This research has developed a framework for the fatigue assessment of steel highway bridges based on simulated truck loading. The proposed methodology is implemented on a steel highway girder bridge on interstate 270 (I-270) over Middlebrook Road in Germantown, Maryland. With the help of the available long-term monitoring traffic data, truck loading was also obtained through the probability-based model. Then, the three-dimensional finite element (FE) global bridge models were studied subjected to the simulated truck loading. Meanwhile, the preliminary field test and the long-term monitoring test were also conducted. The FE models were calibrated with the collected field measurements through monitoring systems, and the simulated numerical structural responses were validated. Lastly, this model has been used for identifying the cause of fatigue cracks reported in the biennial bridge inspection. Thus, the proposed methodology could be used to realistically simulate the fatigue behavior of steel highway bridges under current or future truck loading, to direct the experimental designs and instrumentation plans before performing experiments on laboratory or on site, and to better understand the fatigue mechanism and prevent the fatigue damage of steel highway bridges.

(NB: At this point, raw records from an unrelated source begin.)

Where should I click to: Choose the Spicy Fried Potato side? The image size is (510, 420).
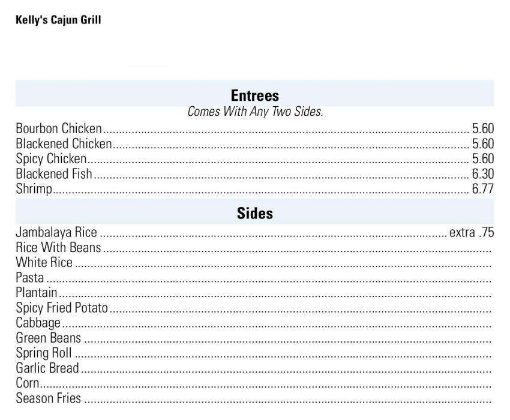62,308

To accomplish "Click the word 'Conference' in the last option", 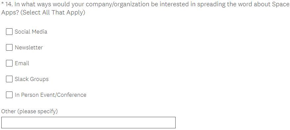I will [x=74, y=95].
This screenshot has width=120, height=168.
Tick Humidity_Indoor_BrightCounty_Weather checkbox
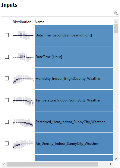coord(7,78)
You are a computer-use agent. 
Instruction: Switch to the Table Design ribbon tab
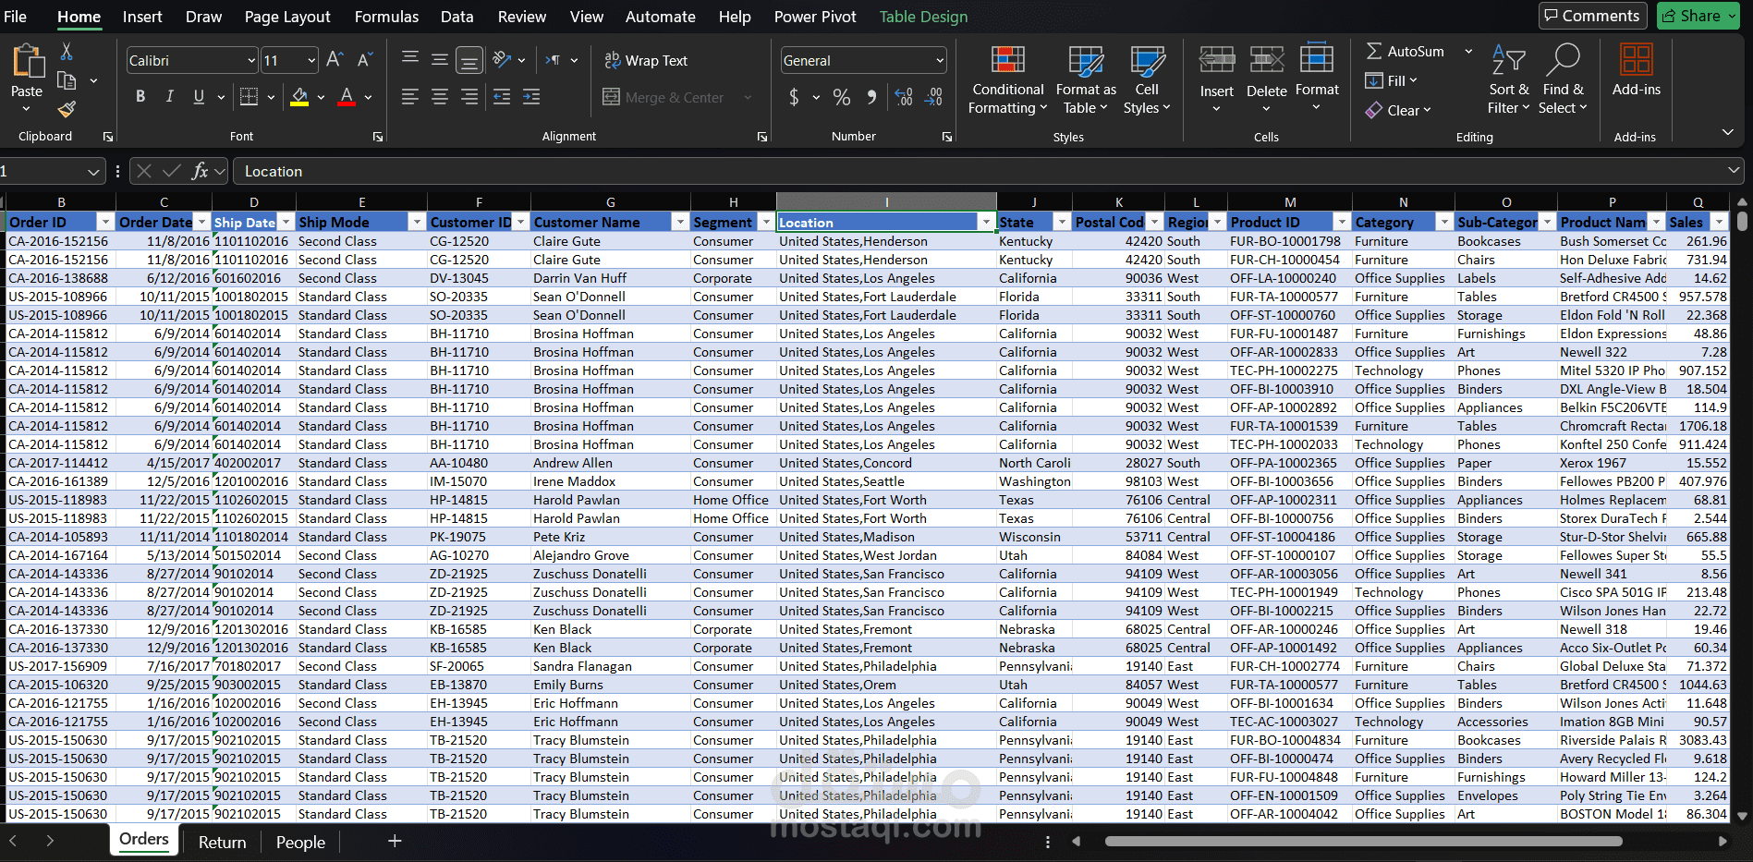[x=923, y=16]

2. Fatigue cracks and bridge testing

2.1. Bridge introduction

The I-270 Bridge over Middlebrook road (MD Bridge No.15042) is a simple-span composite steel I-girder bridge with a span length of 140 ft. This bridge is comprised of two structures for the northbound (NB) and southbound (SB) roadways respectively, separated at the centerline. It carries three traffic lanes in the southbound and four traffic lanes in the northbound with equal lane widths of 12′-0″.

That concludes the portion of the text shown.